* TASK DETAILS
Could you write out exactly, and only, the lines from the one containing "The height and" through the last line of the data, leaving out all pictures?

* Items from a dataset
== Segment start ==
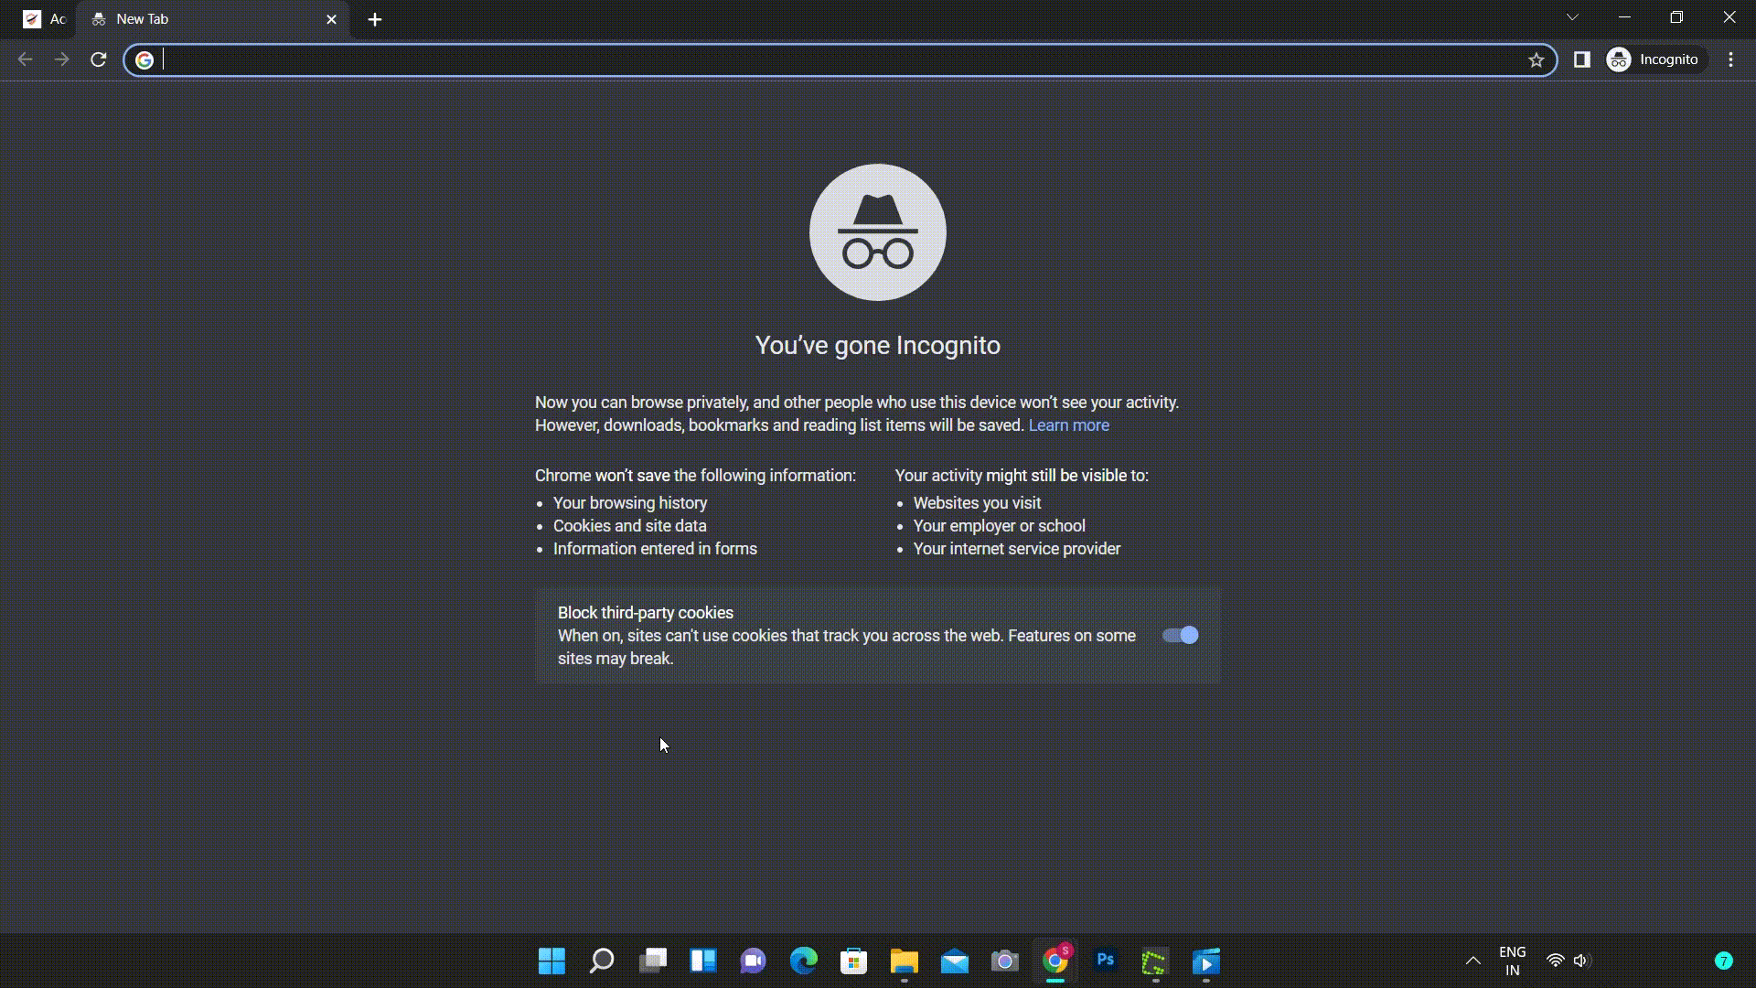Viewport: 1756px width, 988px height.
Task: Click Add new tab button
Action: pyautogui.click(x=375, y=19)
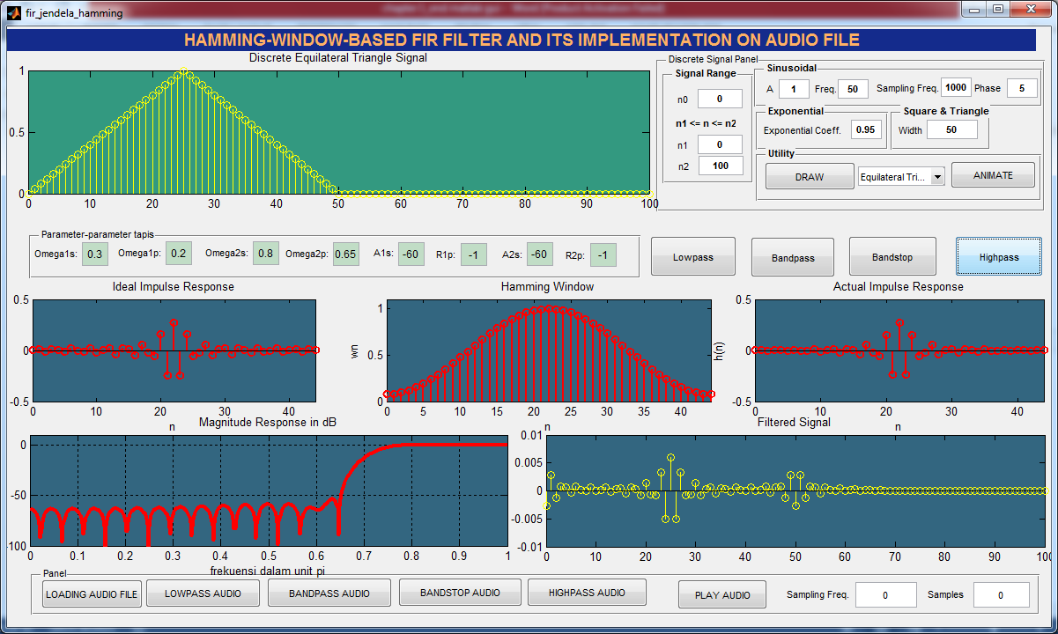Apply BANDPASS AUDIO filtering

point(329,593)
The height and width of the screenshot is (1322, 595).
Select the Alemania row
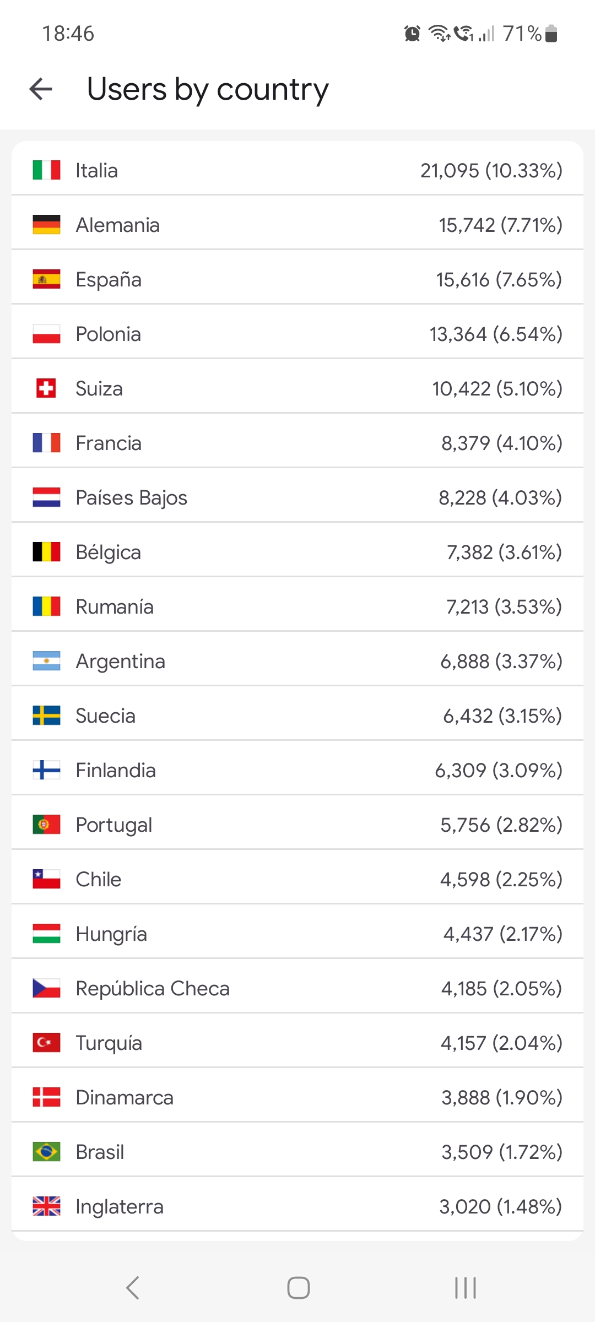298,225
== Segment end ==
* EXERCISE ANSWER
The height and width of the screenshot is (1322, 595).
Select the Alemania row
298,225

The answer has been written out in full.